A Unified Style argued for within a Unified Theory of Architecture

The author (who originally coined this term in 2007/2008) argues that parametricism is the only truly innovative direction within architecture and should be promoted as the only credible candidate aspiring to become the unified epochal style for architecture, urbanism and all the design disciplines for the 21st century. This thesis is being argued for within a comprehensive, unified theory of architecture/design (the theory of architectural autopoiesis) that is embedded within an overarching theory of society (Luhmann’s social systems theory).9
Clarity and unity of agenda are necessary preconditions for effective collective action10. Such clarity and unity must not be based on prejudice or a simplistic world view. The world within which architecture must try to redefine its role and agenda seems much more complex and uncertain than the world in which architectural modernism made its mark 50 years ago. Many have come to believe that this world is too fragmented and contested to allow for a unified collective architectural agenda analogous to the modern movement. This scepticism within architecture coincides with the general distrust for grand comprehensive theories in philosophy and the social science since the crisis of Marxism as well as of development and modernization theories in general. The 1970s exposed the naivety of those theories’ expectations of global industrialization, democratization, the expansion of general social welfare, and the smoothing of business cycles via democratic regulation and central steering. The world had become a rather more complex and unpredictable place. This new condition was reflected in the new theoretical sophistication of post-structuralist philosophy. New loops of theoretical reflection  - the reflection upon language, discourse, audience, institutional interests etc. -  circumscribed and relativized the substantial claims that might still be made in social and cultural analysis. However, the ability to navigate the new cultural complexities was accompanied by a relativist stance that was sceptical towards attempts at overarching theoretical synthesis. So there is no comprehensive post-structuralist theory of contemporary society. Instead we witness a proliferation of perspectives and areas of study. At the same time modernism in architecture/design gave way to a pluralism of styles and approaches.
However, the increased complexity and diversification of social phenomena, more than ever, unfolds within a single integrated social world. Thus there remains  - more than ever -  the possibility (and necessity) of a unified theory, a theory that is much more complex than earlier theories and that includes the new post-structuralist insights and loops of reflection.
There is indeed such a social theory, a theory that can cope with this new level of complexity and uncertainty. This is Niklas Luhmann’s theory of ‘functionally differentiated society’, embedded in his ‘social systems theory’ based on complexity theory and the theory of autopoiesis. My unified theory of architecture  is explicitly building on Luhmann’s theory and can be read as a new component within his theoretical system.

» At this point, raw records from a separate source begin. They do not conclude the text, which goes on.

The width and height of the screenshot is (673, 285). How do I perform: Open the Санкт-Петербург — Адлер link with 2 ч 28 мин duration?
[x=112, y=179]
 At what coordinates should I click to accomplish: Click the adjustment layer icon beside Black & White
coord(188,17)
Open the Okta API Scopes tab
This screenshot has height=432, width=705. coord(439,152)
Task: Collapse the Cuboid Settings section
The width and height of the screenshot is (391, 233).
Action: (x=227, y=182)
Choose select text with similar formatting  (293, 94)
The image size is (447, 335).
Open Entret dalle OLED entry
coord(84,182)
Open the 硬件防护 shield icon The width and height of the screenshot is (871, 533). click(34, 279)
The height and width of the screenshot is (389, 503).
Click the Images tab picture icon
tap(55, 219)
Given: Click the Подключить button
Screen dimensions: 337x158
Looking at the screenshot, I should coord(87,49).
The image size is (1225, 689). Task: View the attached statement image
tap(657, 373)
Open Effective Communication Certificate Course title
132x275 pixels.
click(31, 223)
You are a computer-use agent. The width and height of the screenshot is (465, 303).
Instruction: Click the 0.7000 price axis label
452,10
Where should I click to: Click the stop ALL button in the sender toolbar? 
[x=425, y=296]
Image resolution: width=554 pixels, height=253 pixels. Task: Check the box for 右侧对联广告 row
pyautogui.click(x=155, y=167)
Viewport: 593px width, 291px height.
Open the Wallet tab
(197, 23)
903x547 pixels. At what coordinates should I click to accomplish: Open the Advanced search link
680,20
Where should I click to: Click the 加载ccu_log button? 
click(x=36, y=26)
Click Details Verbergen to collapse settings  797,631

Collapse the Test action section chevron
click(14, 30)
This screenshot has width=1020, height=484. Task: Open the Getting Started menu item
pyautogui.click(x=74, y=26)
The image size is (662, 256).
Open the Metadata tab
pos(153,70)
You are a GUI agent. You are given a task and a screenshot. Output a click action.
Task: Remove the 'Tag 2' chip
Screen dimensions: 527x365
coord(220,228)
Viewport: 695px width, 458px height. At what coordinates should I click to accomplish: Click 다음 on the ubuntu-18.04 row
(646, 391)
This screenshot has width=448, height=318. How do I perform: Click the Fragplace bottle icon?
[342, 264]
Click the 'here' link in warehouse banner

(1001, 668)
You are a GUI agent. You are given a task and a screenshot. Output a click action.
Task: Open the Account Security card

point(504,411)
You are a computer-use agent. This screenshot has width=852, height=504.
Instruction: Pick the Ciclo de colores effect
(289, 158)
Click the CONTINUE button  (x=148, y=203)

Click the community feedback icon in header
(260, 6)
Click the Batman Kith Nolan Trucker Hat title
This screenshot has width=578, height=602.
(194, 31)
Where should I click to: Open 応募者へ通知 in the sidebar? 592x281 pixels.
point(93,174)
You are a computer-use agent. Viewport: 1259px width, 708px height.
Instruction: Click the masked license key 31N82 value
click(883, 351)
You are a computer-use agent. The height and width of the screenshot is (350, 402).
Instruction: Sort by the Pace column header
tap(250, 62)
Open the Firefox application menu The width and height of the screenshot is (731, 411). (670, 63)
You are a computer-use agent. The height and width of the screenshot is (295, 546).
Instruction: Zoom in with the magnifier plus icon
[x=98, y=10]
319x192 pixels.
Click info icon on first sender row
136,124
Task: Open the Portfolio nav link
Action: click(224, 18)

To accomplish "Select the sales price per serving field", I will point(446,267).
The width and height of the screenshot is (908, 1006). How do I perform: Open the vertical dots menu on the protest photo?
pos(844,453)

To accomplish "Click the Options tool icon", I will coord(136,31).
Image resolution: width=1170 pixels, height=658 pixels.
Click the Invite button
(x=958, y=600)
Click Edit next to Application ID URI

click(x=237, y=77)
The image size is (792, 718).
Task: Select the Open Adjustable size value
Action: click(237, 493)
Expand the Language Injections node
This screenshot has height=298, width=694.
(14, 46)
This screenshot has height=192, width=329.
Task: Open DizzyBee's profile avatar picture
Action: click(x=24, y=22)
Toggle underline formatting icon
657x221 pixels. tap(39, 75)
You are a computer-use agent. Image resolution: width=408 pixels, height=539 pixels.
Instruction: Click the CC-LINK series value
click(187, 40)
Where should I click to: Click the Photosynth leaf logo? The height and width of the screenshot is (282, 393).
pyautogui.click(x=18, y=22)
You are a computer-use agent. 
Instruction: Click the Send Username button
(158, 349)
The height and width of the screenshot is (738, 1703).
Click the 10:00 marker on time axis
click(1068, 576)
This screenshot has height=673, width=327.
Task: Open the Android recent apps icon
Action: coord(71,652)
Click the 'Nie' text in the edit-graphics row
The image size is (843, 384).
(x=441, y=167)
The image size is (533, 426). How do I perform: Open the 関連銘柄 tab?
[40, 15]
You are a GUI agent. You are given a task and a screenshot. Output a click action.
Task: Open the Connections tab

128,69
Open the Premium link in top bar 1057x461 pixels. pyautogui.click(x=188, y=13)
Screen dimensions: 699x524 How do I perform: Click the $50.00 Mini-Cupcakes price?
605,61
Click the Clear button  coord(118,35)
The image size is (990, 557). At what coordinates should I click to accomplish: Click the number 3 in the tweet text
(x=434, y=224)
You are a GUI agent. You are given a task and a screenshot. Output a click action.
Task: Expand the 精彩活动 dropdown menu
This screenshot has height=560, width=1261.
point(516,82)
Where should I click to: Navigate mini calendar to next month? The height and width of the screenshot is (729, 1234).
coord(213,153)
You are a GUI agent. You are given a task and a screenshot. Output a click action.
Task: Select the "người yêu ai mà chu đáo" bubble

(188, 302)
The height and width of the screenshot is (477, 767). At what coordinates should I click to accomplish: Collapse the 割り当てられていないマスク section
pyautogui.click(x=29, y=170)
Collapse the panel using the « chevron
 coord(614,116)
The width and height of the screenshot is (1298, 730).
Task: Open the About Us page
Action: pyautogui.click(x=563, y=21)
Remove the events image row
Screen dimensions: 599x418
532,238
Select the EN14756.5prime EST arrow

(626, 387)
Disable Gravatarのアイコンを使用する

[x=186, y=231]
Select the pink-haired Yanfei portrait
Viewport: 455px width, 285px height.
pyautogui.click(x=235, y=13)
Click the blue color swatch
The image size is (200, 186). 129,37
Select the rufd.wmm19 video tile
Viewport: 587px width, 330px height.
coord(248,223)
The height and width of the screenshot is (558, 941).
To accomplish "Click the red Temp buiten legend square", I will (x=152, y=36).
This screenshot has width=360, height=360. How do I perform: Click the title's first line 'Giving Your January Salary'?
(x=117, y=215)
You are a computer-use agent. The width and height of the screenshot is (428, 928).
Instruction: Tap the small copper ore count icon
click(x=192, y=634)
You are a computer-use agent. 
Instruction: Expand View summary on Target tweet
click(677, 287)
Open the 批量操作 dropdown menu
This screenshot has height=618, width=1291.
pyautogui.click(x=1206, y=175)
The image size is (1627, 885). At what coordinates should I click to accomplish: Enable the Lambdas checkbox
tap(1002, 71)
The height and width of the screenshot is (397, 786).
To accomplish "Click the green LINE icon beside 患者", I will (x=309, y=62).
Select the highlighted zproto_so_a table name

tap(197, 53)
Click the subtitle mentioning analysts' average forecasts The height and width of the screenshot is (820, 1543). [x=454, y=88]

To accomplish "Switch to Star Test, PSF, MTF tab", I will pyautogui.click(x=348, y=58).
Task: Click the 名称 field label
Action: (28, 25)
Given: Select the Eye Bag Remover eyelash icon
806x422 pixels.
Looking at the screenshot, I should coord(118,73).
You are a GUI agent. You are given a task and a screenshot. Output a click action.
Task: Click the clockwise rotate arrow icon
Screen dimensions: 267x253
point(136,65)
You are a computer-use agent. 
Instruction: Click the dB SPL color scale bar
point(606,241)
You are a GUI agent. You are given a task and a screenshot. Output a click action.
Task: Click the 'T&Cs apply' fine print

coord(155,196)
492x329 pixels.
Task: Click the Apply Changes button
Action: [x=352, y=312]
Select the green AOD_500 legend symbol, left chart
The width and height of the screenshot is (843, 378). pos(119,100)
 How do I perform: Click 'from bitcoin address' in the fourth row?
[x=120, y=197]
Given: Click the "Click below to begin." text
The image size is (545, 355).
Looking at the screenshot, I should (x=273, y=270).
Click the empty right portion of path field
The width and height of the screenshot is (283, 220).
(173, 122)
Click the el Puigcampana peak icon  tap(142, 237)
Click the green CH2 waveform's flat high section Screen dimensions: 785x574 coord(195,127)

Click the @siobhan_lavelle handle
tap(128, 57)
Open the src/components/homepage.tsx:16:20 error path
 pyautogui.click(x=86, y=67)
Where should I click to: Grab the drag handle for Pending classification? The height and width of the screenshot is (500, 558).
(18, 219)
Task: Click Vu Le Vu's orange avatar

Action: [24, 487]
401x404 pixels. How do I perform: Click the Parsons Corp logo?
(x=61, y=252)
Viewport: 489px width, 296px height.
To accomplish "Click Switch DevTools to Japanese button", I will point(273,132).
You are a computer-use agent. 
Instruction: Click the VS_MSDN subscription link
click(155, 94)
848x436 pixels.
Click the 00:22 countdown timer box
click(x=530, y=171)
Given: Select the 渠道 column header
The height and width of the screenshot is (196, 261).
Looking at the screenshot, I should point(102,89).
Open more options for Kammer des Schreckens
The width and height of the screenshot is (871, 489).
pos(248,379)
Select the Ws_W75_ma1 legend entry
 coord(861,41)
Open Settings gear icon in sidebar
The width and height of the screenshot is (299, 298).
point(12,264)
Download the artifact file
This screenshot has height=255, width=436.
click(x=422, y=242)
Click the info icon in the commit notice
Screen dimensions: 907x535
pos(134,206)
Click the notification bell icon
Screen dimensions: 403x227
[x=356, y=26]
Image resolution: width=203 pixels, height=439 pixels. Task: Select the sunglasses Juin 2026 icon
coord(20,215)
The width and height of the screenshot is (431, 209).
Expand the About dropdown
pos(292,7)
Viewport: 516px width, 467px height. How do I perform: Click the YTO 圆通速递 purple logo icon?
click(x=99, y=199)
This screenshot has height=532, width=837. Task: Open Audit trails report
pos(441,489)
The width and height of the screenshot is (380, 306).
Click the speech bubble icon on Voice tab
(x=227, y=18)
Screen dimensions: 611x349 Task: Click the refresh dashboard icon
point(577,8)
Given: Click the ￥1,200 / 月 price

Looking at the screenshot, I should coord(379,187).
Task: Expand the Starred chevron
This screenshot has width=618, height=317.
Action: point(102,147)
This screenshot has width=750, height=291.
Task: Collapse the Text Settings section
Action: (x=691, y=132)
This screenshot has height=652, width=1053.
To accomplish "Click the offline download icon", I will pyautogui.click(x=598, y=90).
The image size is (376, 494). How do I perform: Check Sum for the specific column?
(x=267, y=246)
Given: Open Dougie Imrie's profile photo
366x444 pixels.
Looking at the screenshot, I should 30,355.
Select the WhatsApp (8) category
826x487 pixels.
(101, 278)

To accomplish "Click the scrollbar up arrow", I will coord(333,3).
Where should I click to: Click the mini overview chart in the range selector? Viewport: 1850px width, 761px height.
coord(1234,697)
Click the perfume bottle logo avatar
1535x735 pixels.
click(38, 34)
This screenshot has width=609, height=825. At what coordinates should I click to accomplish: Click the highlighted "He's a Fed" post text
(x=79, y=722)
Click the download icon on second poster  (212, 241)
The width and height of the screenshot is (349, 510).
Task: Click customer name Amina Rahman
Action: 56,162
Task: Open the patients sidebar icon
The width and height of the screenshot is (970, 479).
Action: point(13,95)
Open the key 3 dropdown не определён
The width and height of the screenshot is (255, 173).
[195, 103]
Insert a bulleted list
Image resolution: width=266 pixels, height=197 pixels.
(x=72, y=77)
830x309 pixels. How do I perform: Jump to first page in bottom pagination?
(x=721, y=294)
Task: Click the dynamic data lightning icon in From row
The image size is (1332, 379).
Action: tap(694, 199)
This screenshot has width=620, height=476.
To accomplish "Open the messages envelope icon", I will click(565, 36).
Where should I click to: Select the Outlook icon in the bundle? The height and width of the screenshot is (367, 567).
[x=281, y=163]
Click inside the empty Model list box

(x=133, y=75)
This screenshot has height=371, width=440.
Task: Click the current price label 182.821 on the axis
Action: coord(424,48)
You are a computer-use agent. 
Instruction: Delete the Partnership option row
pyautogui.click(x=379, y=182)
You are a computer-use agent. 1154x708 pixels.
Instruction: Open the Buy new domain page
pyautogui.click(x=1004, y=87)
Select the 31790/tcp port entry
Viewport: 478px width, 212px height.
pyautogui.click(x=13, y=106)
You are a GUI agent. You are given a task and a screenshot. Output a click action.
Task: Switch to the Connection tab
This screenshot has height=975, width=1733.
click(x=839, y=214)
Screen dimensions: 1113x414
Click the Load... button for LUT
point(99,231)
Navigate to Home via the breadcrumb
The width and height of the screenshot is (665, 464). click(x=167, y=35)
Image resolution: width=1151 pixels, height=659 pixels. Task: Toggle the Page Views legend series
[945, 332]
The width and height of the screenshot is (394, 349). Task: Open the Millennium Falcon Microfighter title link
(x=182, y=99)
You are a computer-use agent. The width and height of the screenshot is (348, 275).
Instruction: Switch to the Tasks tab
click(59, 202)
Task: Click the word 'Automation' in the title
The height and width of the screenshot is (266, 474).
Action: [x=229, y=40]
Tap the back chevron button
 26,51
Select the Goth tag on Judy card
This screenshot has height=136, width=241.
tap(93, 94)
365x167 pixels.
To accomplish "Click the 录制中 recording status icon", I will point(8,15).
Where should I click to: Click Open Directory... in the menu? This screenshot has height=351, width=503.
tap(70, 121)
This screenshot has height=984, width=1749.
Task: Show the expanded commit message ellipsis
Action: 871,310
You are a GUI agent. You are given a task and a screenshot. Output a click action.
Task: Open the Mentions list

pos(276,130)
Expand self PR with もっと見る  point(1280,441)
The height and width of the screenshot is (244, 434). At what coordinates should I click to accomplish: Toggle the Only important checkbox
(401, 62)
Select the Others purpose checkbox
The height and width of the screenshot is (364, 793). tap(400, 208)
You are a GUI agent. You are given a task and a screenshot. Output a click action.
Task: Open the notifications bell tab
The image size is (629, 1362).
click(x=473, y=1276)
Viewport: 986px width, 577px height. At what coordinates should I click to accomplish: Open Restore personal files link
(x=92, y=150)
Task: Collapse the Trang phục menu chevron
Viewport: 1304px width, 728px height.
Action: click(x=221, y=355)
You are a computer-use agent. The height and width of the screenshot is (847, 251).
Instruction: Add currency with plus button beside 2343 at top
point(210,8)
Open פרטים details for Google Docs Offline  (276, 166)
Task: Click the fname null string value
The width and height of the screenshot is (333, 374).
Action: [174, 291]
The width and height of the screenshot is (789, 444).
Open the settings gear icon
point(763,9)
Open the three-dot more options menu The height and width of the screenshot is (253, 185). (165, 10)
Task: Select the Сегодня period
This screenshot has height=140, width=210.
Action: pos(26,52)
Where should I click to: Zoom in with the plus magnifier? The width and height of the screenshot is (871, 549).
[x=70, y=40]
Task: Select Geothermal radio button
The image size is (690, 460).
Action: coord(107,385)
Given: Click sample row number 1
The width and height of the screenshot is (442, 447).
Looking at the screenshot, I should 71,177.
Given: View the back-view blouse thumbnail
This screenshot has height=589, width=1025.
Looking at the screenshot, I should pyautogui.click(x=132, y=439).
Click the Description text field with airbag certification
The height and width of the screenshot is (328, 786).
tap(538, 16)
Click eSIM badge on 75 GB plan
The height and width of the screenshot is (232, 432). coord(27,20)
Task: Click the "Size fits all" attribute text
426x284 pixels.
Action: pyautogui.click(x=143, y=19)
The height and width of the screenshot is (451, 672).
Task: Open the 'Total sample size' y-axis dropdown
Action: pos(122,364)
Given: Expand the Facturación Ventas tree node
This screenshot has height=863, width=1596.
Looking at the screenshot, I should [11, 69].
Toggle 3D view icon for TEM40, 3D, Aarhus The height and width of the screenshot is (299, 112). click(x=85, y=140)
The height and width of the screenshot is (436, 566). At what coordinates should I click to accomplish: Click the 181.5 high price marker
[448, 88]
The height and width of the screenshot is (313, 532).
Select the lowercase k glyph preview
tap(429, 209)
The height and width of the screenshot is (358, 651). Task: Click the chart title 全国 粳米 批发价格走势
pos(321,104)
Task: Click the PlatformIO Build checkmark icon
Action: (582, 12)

Many have come to believe that the pluralism of styles and perspectives that emerged in the 1970s and 1980s is an inherent and inevitable characteristic of our epoch, and that a globally shared architectural agenda analogous to the modern movement is no longer possible. Against this stands the fact that a global convergence of design research efforts has gathered sufficient momentum within the architectural avant-garde over the last 15 years to make the emergence of a new unified paradigm and agenda in analogy to modernism plausible today. Six years ago I proposed a name for this movement - parametricism - and started my attempts to summarize its novel features, methodologies, and values. As a committed participant I also tried to explicate its rationality, advantages, and preliminary achievements in the light of the current ‘historical’ condition: the globalized, knowledge- and network society. Due to the 2008 financial crisis and its economic aftermath – the great recession - the proliferation of parametricism has been much slower than one might have expected six years ago. However, further progress has been made in the movement’s evolution from an (ongoing) avant-garde design research agenda to a movement with the strategic agenda of global implementation across all scales and programme categories. At least this is the author’s ambition. Its viability is demonstrated by the dramatic expansion of Zaha Hadid Architects in scale, scope and global reach.11

Is this ambition and claim towards the global implementation of the new paradigm not contradicted by the diversity of climatic, socio-economic, and cultural conditions? My answer to this often posed question is that differentiation and local adaptation is the very essence of parametricism. The abstractness and thus open-endedness of its general heuristic principles guarantee the adaptive versatility of its solution space. While the world is more diverse and differentiated – across countries and continents as well as within its mega-cities – it also is more interconnected and integrated than ever, so that talk of a single world society becomes ever more justified. Thus no region, culture or subculture can remain secluded from the most advanced, global best practice architectural paradigm. This is already borne out by the fact that in nearly all countries of the world both projects and protagonists of parametricism can be found.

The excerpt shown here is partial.